Antibodies to human HAM56 (1:100, Dako), human tryptase (1:100, Dako), mouse Mac-2 (1:25,000, Cedarlane), mouse CD117 (1:10, eBiosciences), and mouse CD31 (1:400, Pharmingen) immunostained for macrophages, mast cells, and microvessels on WAT, muscle, and liver paraffin sections. Researchers blinded to the origin of tissue counted the total human HAM56+ macrophages, human tryptase+ and mouse CD117+ mast cells on each section, and data were presented as cell numbers per mm2. CD31+ areas in WAT and muscle were determined using Image-Pro Plus software as described30,35. Hematoxylin and eosin staining assisted histological assessment of the gastrointestinal tract.

ELISA

Frozen mouse WAT was pulverized and lysed in a RIPA buffer (Pierce). Both WAT and serum samples were subjected to ELISA analysis for IL6 (BD Biosciences), TNF-α, IFN-γ, MCP-1 (PeproTech), adiponectin, MMP-9, CatS (R&D Systems), and CatL (Bender MedSystems, Burlingame, CA) according to manufacturers’ instructions. To measure human serum tryptase levels, a 96-well plate was pre-coated with a human tryptase polyclonal antibody (1:1000, Calbiochem). Diluted human serum samples (1:2) along with recombinant human tryptase as standard were added to the antibody-coated plate.

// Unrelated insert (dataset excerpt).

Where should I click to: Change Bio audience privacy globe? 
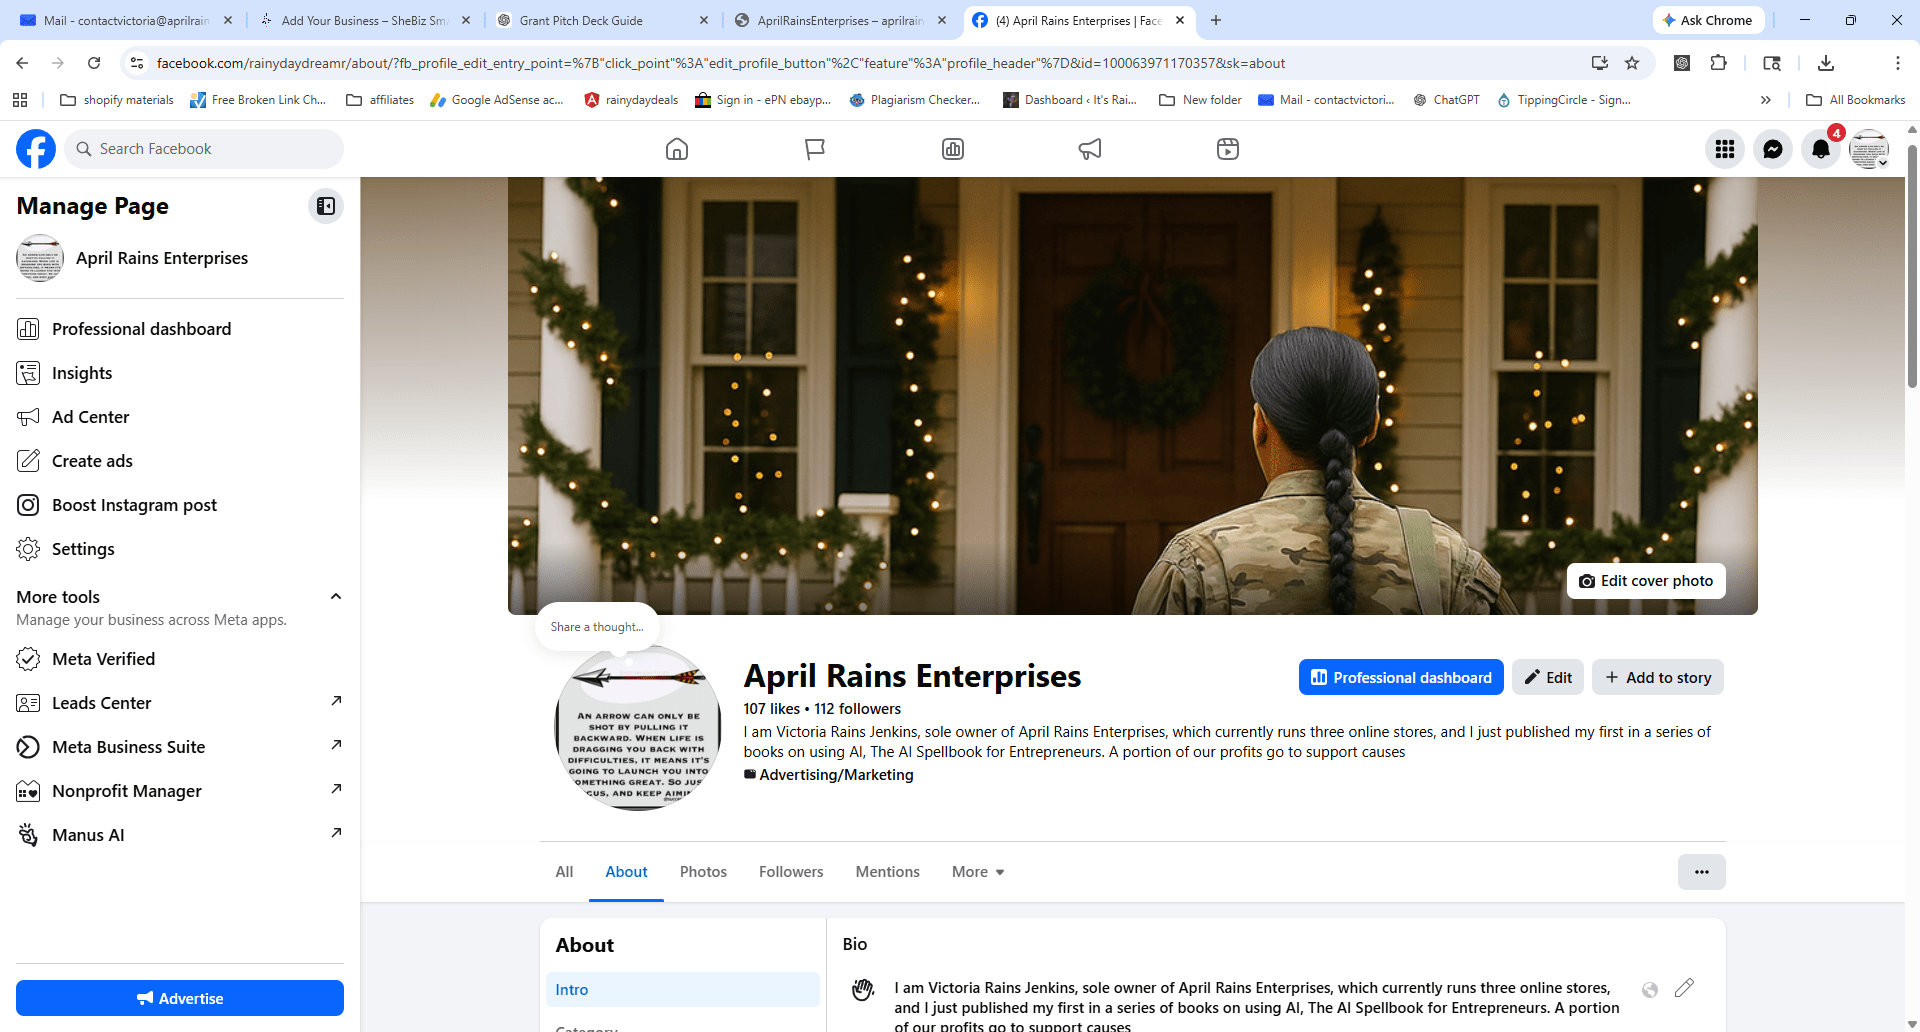coord(1650,990)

After two h incubation at room temperature, the plate was washed and incubated for 1 hour with a human tryptase monoclonal antibody (1:2000, AbD Serotec). HRP-conjugated antibody to mouse lgG (1:1000, Thermo Scientific) was used as detecting antibody.

Cell Culture

BMMC were prepared and reconstitution experiments performed into six-week-old male Kit mice as we reported previously6,7. Two weeks after BMMC reconstitution, mice consumed a Western diet. Mouse body weight was recorded weekly, and glucose tolerance assay was performed before harvesting the WAT. To assess a role of mast cells in 3T3-L1 cell cathepsin expression, we added either live BMMC (2,000,000 cells per well for six-well plate) or their degranulated protein extract (equivalent to the live cell numbers) into 100% confluent 3T3-L1 cells. Co-cultures were maintained for seven–nine days, and culture media with live BMMC or BMMC protein extracts were replaced every two days. 3T3-L1 cells were then used for cathepsin active site labeling as described31.

Statistics

All data from mice are expressed as mean ± SEM, and statistical significance was determined using a non-parametric Mann-Whitney test due to our small data size and abnormal data distribution. Human serum tryptase ELISA data are expressed as mean ± SEM. Student’s t test, analysis of variance (ANOVA), and Chi-square test for non-continuous values were used for comparisons between groups. Standard least squares were performed for multivariate analysis. P< 0.05 was considered statistically significant.